HOUSTON – Texas Gov. Greg Abbott said on Wednesday that he’s banned the use of the social media platform TikTok on any government-issued devices as he claims the “threat of the Chinese Communist Party gaining access to critical U.S. information and infrastructure continues to grow.”
In a news release, Abbott’s office said in letters to Lt. Gov. Dan Patrick, Speaker Dade Phelan, and state agency leaders, Abbott highlighted the State of Texas’ responsibility to preserve the safety and cybersecurity of Texans, in addition to the federal government’s responsibility for foreign policy issues.
Today, I ordered all Texas state agencies to ban TikTok on government-issued devices as the Chinese Communist Party poses a growing threat to U.S. cybersecurity.— Gov. Greg Abbott (@GovAbbott) December 7, 2022
The State of Texas will continue working to preserve the safety and security of all Texans. https://t.co/ZXP9atgu7N pic.twitter.com/5N3OYFBBnp
“TikTok harvests vast amounts of data from its users’ devices—including when, where, and how they conduct Internet activity—and offers this trove of potentially sensitive information to the Chinese government,” reads one of the letters. “While TikTok has claimed that it stores U.S. data within the U.S., the company admitted in a letter to Congress that China-based employees can have access to U.S. data. It has also been reported that ByteDance planned to use TikTok location information to surveil individual American citizens.

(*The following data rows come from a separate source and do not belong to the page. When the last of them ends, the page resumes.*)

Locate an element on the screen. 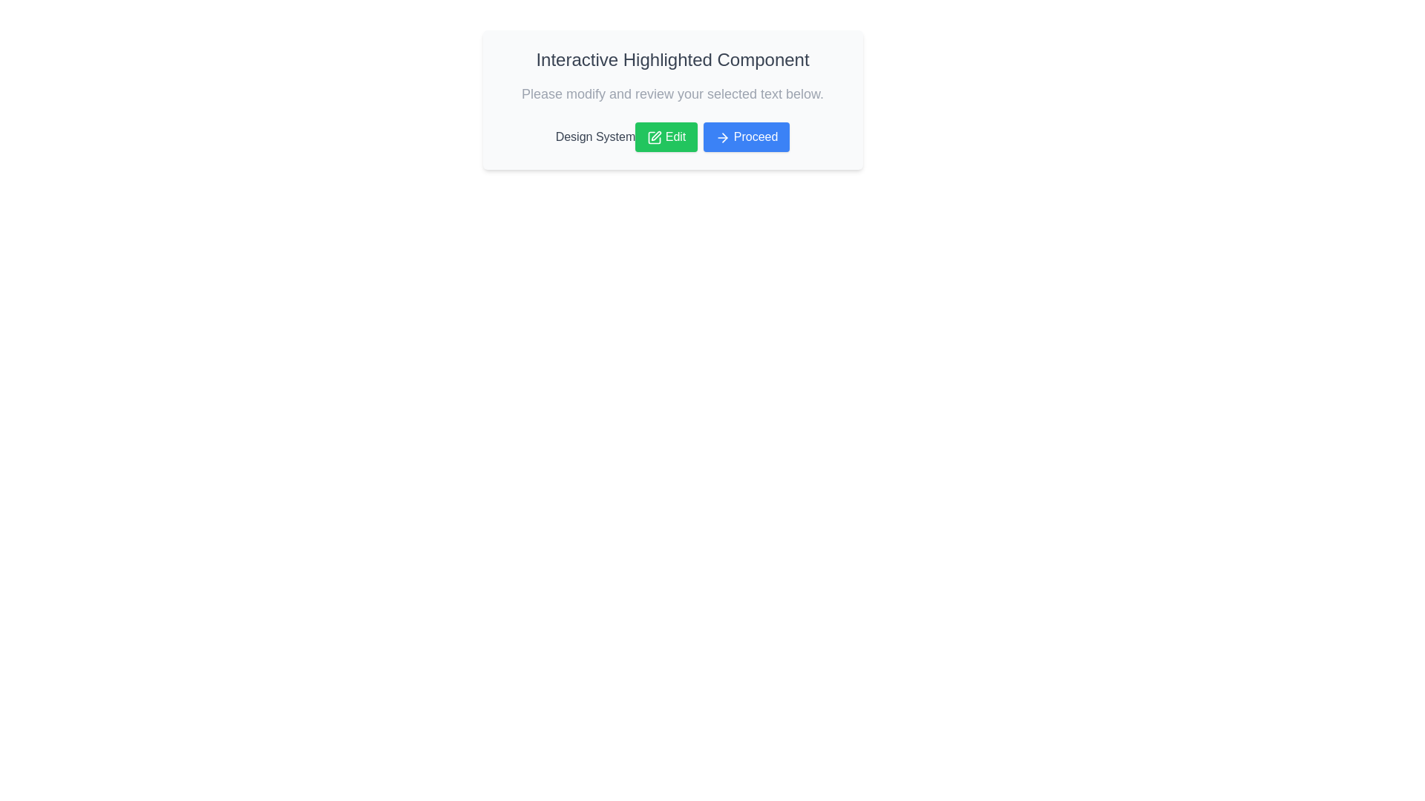  the text label header at the top of the white card to read its static text content is located at coordinates (671, 59).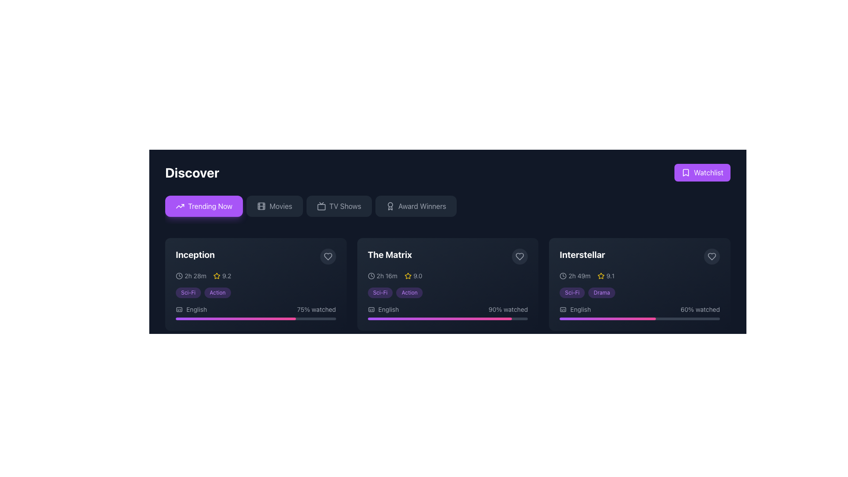  Describe the element at coordinates (235, 318) in the screenshot. I see `the progress bar styled with a gradient transitioning from purple to pink, located at the bottom of the 'Inception' movie card` at that location.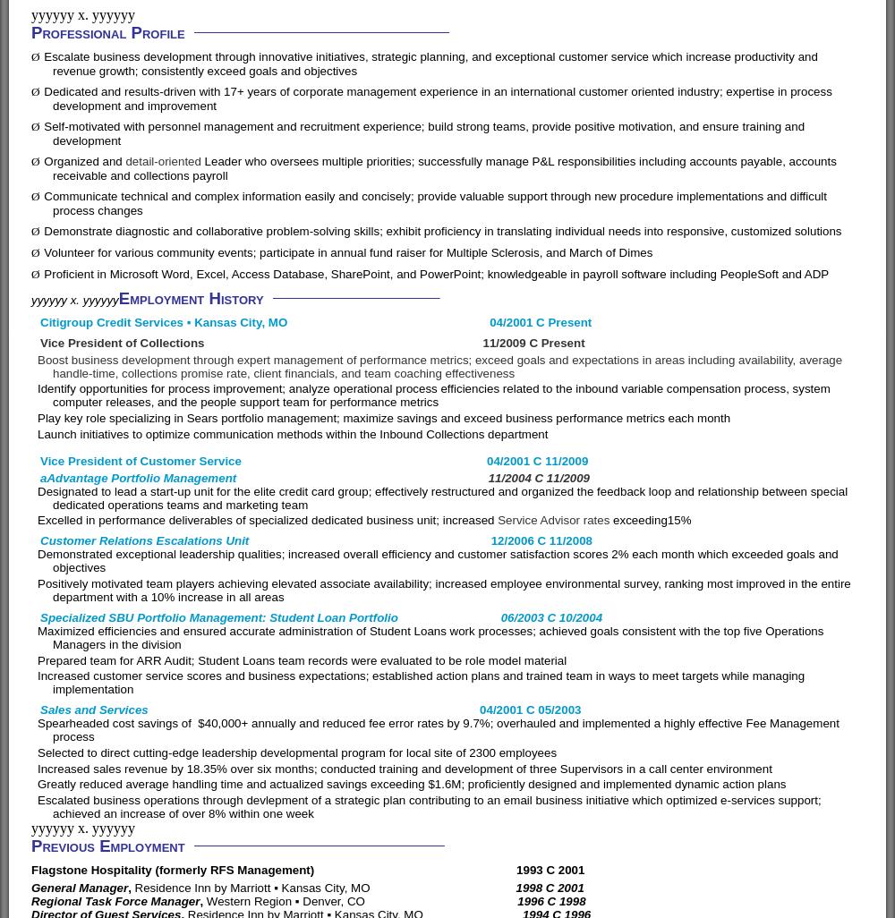 This screenshot has height=918, width=895. What do you see at coordinates (439, 202) in the screenshot?
I see `'provide valuable support
through new procedure implementations and difficult process changes'` at bounding box center [439, 202].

Further, under China’s 2017 National Intelligence Law, all businesses are required to assist China in intelligence work including data sharing, and TikTok’s algorithm has already censored topics politically sensitive to the Chinese Communist Party, including the Tiananmen Square protests.”
Abbott’s news release claimed further, “With more than 85 million users in the United States, the video-sharing mobile application TikTok is owned by a Chinese company that employs Chinese Communist Party members and has a subsidiary partially owned by the Chinese Communist Party.”
TikTok has denied that it uses location information to track U.S. users.
A CNBC report notes it all comes after an October Forbes report alleged TikTok planned to use its app “to monitor the personal location of some specific American citizens,” citing materials viewed by the publication.
“TikTok does not collect precise GPS location information from U.S. users, meaning TikTok could not monitor US users in the way the article suggested,” the company said.
Abbott’s news release said the governor directed state agency leaders to immediately ban its officers and employees from downloading or using TikTok on any government-issued devices, including cell phones, laptops, tablets, desktop computers, and other devices capable of Internet connectivity, which is to be strictly enforced by an agency’s IT department. The governor also ordered direct joint action by the Texas Department of Public Safety and the Texas Department of Information Resources to develop a model plan for other state agencies that would address vulnerabilities presented by the use of TikTok on personal devices by Jan. 15, 2023. Each state agency will then have until Feb. 15, 2023, to implement its own policy governing the use of TikTok on personal devices.
Additionally, the governor informed Patrick and Phelan that the Executive Branch stands ready to assist in codifying and implementing any necessary cybersecurity reforms when the 88th Texas Legislature convenes next year, including passing legislation to make permanent the governor’s directive to state agencies.